The Clinic soon became the outpatient maternity center of reference for the Pipeline community to this day.
The rehabilitation center received children operated on at various hospitals and had a prosthetic workshop, thus showing the level of specialization of the center as one of the most advanced in Liberia.
Inca arrived in Liberia on September 21, 1992, in the midst of Liberia’s first civil war. A month later, Charles Taylor’s rebel troops surrounded Monrovia in their final assault on the capital. The Sisters were forced to leave the center with all the children and take refuge in the St. Joseph Catholic Hospital of the Brothers of St. John of God.
From the Hospital, Sister Inca traveled several times the 15 kilometers that separated her from the Health Center to check on the situation, until she saw how it was occupied and looted by the soldiers.
Faced with the escalation of the war, she and another sister went into exile in Ghana on November 29, two months after arriving in the country. She would return six months later, in May 1993, while the war lasted until 1996. The second period of war began in 1998 and did not end until October 2003. During this period she had to leave the country again for four months in 1998 and after the end of the war she was transferred to Ghana in October 2003.
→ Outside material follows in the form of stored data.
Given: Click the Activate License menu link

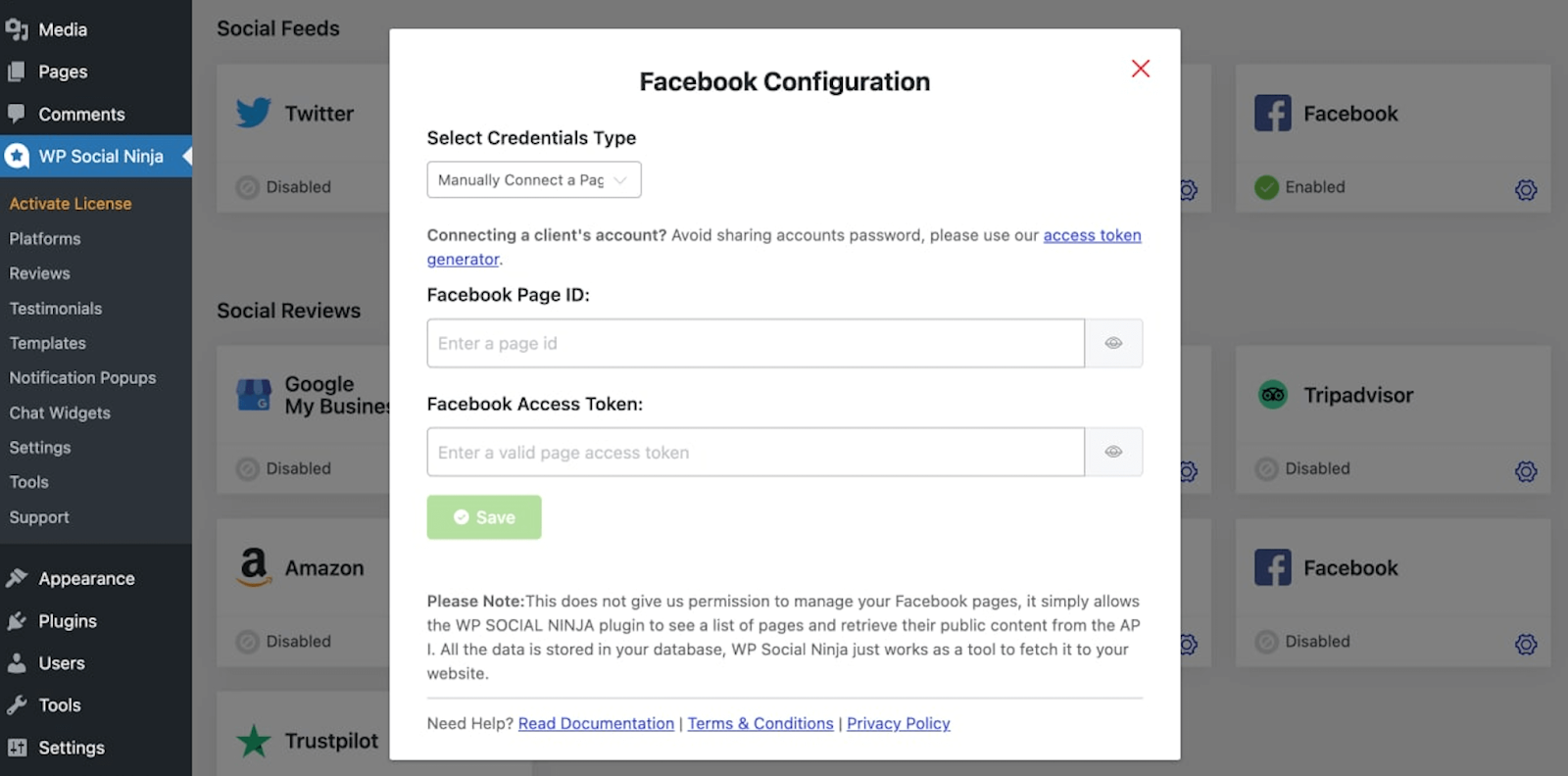Looking at the screenshot, I should [71, 204].
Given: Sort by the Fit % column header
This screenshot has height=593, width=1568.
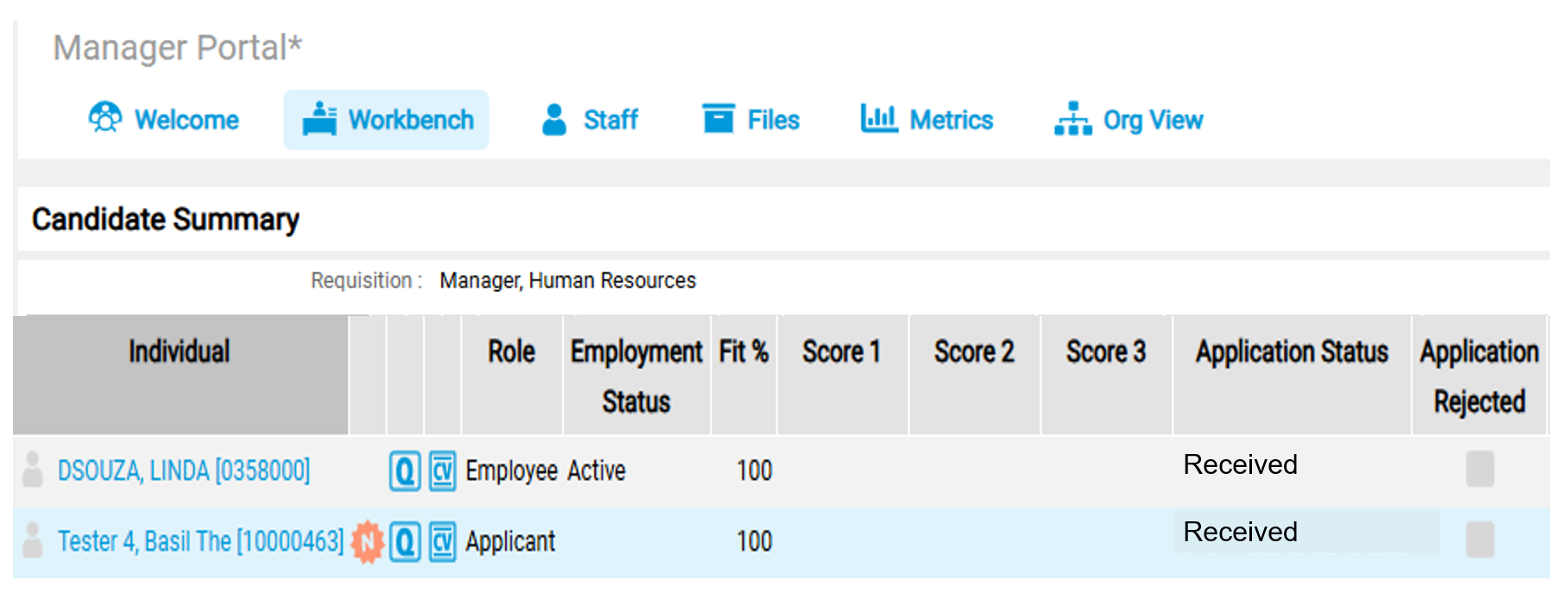Looking at the screenshot, I should [743, 352].
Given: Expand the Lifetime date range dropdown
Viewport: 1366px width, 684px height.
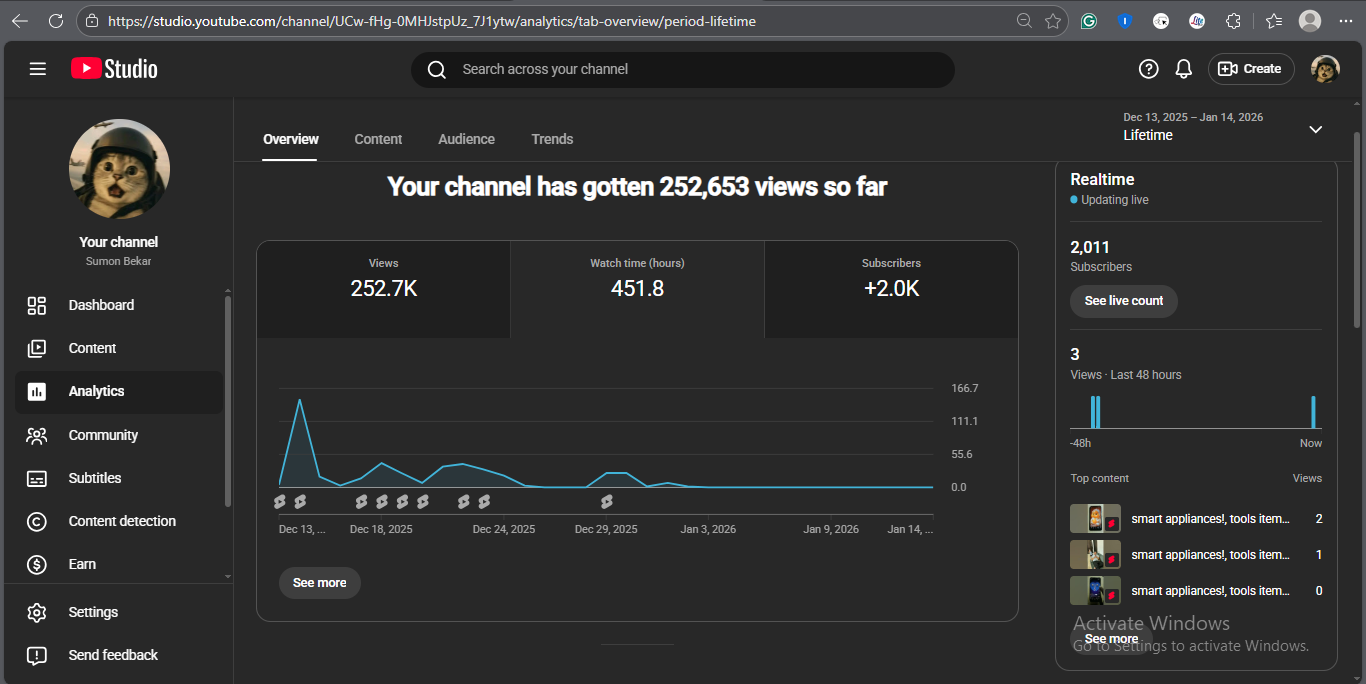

Sister Inca returned permanently to Liberia in 2007, a post-war period full of fears and mistrust due to the horrors experienced. It is estimated that between 200,000 and 250,000 people died in the country, and more than one million had to leave Liberia as refugees.
THE EBOLA EPIDEMIC
Just when it seemed that the country was forgetting its worst nightmares, in March 2014 the worst known Ebola epidemic arrived. Liberia was the nation most affected by number of deaths, and the epidemic highlighted the structural fragility of the country, with all health centers being closed for four months.
Inca traveled to Spain in June and by July the borders were closed. He would return on December 1, 2014 with the mission to reopen the health center, once again putting his life at risk, as he had previously done during the war periods. The reopening of the clinic required adapting the facilities by building a new triage area and a new isolation area for possible Ebola cases.
Liberia was declared Ebola-free in June 2016, and in 2017, after successfully refurbishing the unused ward that had been dedicated to children with polio sequelae, Inca Gonzalez led the opening of a specific unit intended for women with mental illness.
The original mission of the Sisters Hospitallers since 1881, to care for women with mental illness, came to Liberia after many hardships and tragedies, in line with the hospital charism of the Congregation.
During the 30 years that Inca has been in Liberia, she has been the administrator of the center, assuming a complex and arduous responsibility due to the difficulty of running a care center during periods of war with the existing limitations and shortages and with the personal risk involved in obtaining supplies for the care of patients.
Sister Inca has been a fundamental pillar in the creation and support of medical centers in remote areas. She has enabled the training of local workers to improve the quality of health care services in the region and her tireless efforts and faithful dedication have earned her the respect, affection and admiration of health professionals, the religious community and the people of Liberia.
After 30 years of service in Africa, on March 29, 2022, “Sister Inca” received a fond farewell from the sisters and staff of Saint Benedict Menni and left for Spain. As the sister says, Africa “has been a place full of love and color” that she will never erase from her memory. Having completed her mission, she is certain that her message and her work will continue to resonate in the place where she learned to love without fear, and to be happy with what is really important.